Assignment. Answer with a single number stating how many lines of the entries below include the string "Vreau".

━━━ Material for the task ━━━

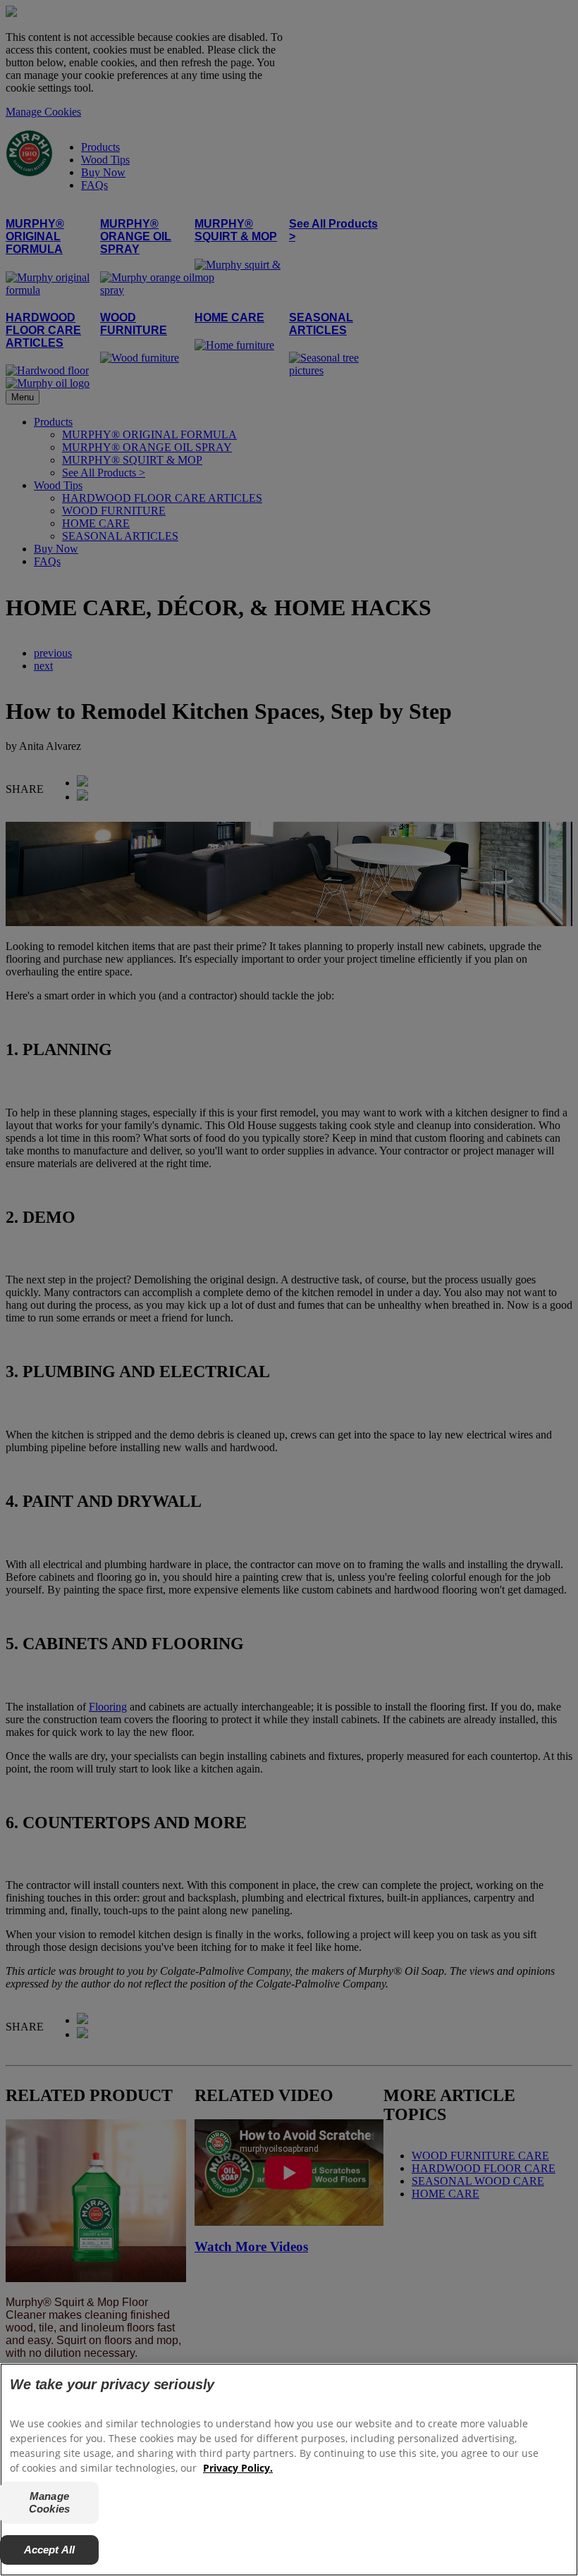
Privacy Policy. (238, 2468)
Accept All (49, 2550)
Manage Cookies (49, 2502)
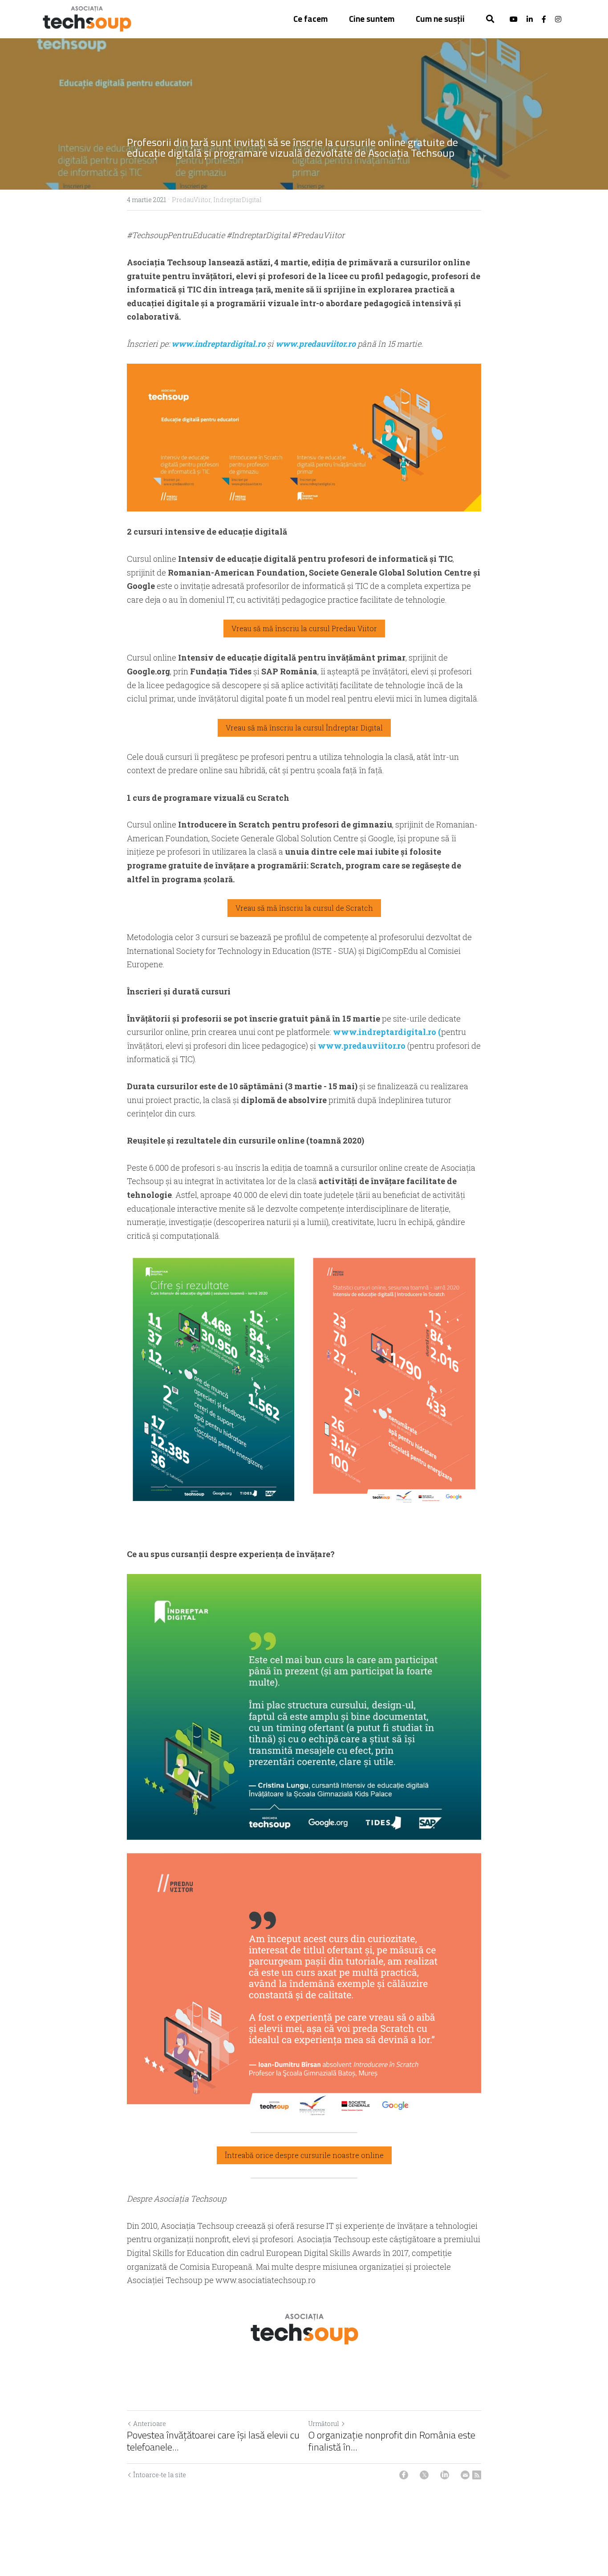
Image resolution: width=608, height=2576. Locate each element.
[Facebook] (403, 2475)
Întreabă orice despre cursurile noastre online (304, 2155)
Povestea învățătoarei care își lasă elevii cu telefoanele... (213, 2441)
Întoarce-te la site (159, 2475)
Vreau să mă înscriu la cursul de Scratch (304, 908)
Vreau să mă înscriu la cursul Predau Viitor (304, 628)
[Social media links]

━━━

Solution below. 2